Directions for this task: Output as a JSON list of strings, one per line, the rows beginning at the line containing "Where should I click to: Click the red" and ending after the line containing "Action: (x=1142, y=40)", with blank lines omitted.

--- Dataset rows ---

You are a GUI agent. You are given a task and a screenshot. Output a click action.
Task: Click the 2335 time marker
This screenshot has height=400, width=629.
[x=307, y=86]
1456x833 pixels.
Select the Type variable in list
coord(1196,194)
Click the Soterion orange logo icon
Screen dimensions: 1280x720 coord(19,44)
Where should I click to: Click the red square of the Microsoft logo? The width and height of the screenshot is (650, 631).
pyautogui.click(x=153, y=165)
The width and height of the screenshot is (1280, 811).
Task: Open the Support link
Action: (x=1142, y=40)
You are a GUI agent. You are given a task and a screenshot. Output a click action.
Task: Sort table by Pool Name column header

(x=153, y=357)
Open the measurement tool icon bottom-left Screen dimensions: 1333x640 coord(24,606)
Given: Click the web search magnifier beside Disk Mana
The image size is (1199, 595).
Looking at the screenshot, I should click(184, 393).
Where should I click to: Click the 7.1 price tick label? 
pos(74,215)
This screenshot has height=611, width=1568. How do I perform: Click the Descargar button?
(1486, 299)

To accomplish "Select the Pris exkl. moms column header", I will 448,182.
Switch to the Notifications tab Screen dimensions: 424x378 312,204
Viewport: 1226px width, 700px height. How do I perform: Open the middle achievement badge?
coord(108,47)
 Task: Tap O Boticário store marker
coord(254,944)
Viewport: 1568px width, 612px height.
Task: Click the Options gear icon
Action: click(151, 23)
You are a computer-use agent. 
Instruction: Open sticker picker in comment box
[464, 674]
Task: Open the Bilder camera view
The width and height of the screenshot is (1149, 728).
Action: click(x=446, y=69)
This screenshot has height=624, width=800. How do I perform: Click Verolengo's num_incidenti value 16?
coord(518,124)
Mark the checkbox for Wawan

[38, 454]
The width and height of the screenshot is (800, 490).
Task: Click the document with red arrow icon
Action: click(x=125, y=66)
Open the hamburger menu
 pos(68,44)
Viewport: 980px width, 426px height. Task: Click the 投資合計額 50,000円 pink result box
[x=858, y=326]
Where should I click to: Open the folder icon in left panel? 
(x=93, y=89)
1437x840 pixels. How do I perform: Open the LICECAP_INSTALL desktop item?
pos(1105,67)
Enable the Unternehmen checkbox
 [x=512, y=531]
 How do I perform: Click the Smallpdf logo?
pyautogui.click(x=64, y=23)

---

Task result:
[
  "Where should I click to: Click the red square of the Microsoft logo? The width and height of the screenshot is (650, 631).",
  "pyautogui.click(x=153, y=165)",
  "The width and height of the screenshot is (1280, 811).",
  "Task: Open the Support link",
  "Action: (x=1142, y=40)"
]